After a long trial and overwhelming physical and testimonial evidence, Cook was justifiably and legally sentenced to death.
But 27 years later, this case is still pending in the judicial system, and, just over a month ago, Cook was granted a new sentencing hearing.
The late criminologist Dr. Marvin Wolfgang of the University of Pennsylvania posited that in order for the criminal justice system to work as a deterrence, punishment must be "swift, certain and sure."
But as so aptly illustrated with the crime and punishment of Mumia Abu-Jamal, there now seems to be no prohibition in the justice system against criminals killing police officers in the commission of a crime - especially in Philadelphia - since punishment is far from swift, certain or sure.
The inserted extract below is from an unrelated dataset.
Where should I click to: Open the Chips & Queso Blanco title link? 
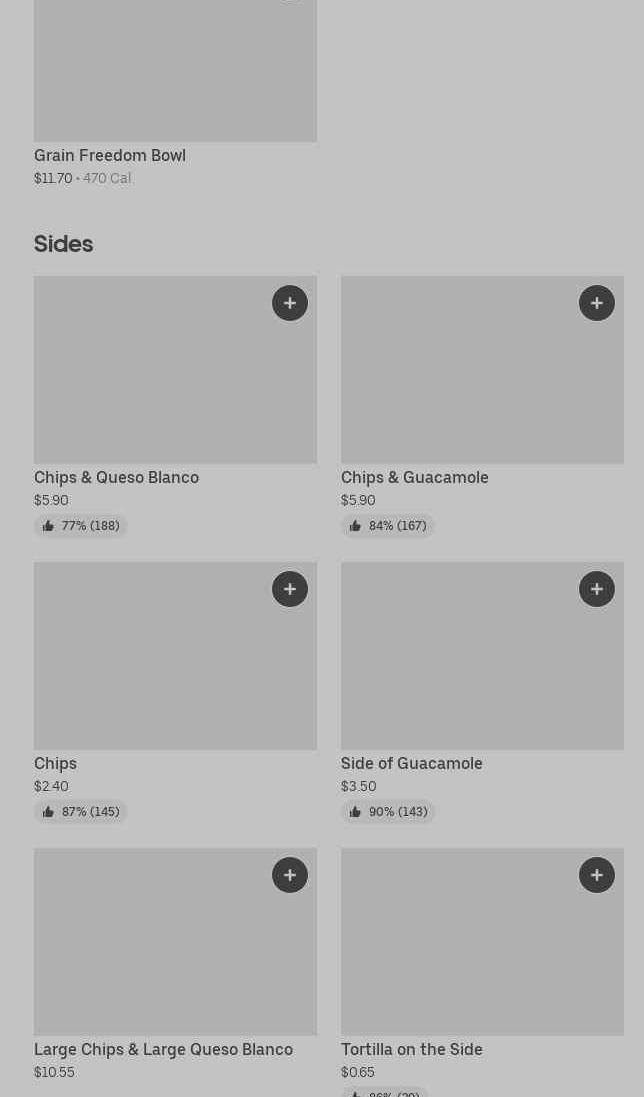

The criminal-justice system in the United States is broken, my fellow potential crime victims, and unless we hold public and elected officials responsible, more heroic police officers are going to be executed while performing their duties.
The murder of Officer Danny Faulkner 27 years ago started a cycle that telegraphed a message to potential cop-killers that murdering a Philadelphia police officer while committing a crime will not warrant the death penalty in the commonwealth of Pennsylvania.
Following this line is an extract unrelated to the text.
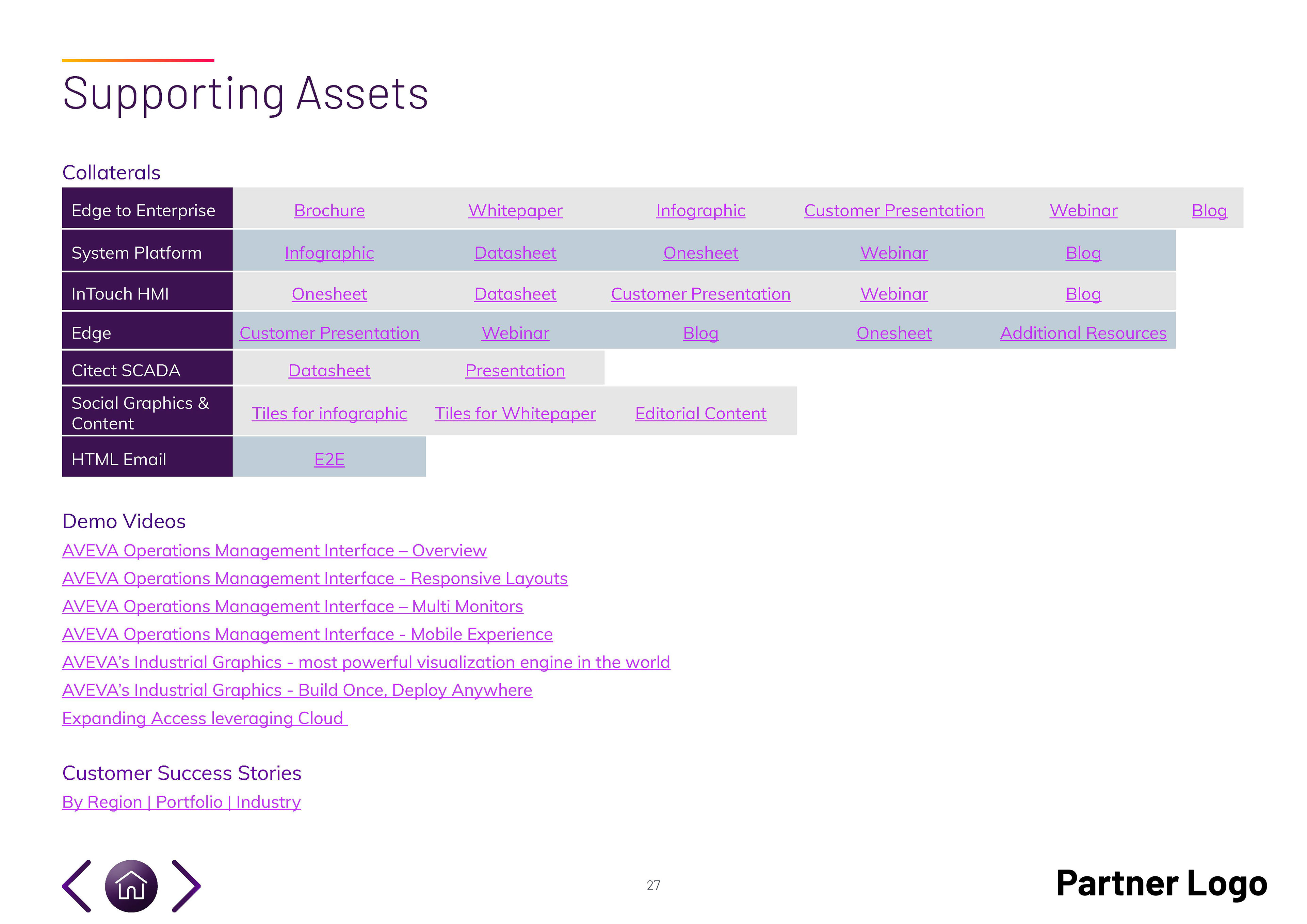Open Citect SCADA Presentation link
Viewport: 1307px width, 924px height.
[515, 371]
Over the last two years, the litany goes like this:
Philadelphia Police Officer Gary Skersky was shot and killed on May 8, 2006, when he interrupted a robbery, executed with a shot to his head.
On Nov. 1, 2007, Officer Charles Cassidy (a classmate of mine at the Philadelphia Police Academy) was executed with a shot to the head, also interrupting a robbery.
And just this past month, on May 3, Officer Stephen Liczbinsky was shot five times attempting to apprehend three robbery suspects.
Is a pattern becoming evident here?
Three valiant police officers were gunned down by social viruses that morphed into homo sapiens and were permitted to flourish by a liberal and dysfunctional criminal justice system.
This is the "Mumia Factor":
Because there is no fear of the ultimate retribution by the bad guys due to society's misguided tolerance that has allowed Cook to remain on death row for over 27 years, there is open season on cops. Arrogant judges shielding themselves behind full immunity against civil tort have created revolving-door justice that is now the rule - not the exception.
I for one have seen one too many names sandblasted into the National Law Enforcement Memorial wall in Washington, and I for one am sick and tired of turning on the television and seeing breaking news about another brave law-enforcement officer assaulted or killed by some low-life who should have been placed in jail and remained there, not released by a bleeding-heart, political-hack judge.
The circus that Mumia Abu-Jamal has created in our criminal justice system doesn't just circumvent justice and social equity, or prolong the pain and suffering of the Faulkner family - it has facilitated the murder of police officers in the line of duty with impunity.
And that is a crime that should not go unpunished!
Robert D. Boyden is a former police officer, and is now a forensics consultant (crimesceneconcepts.com).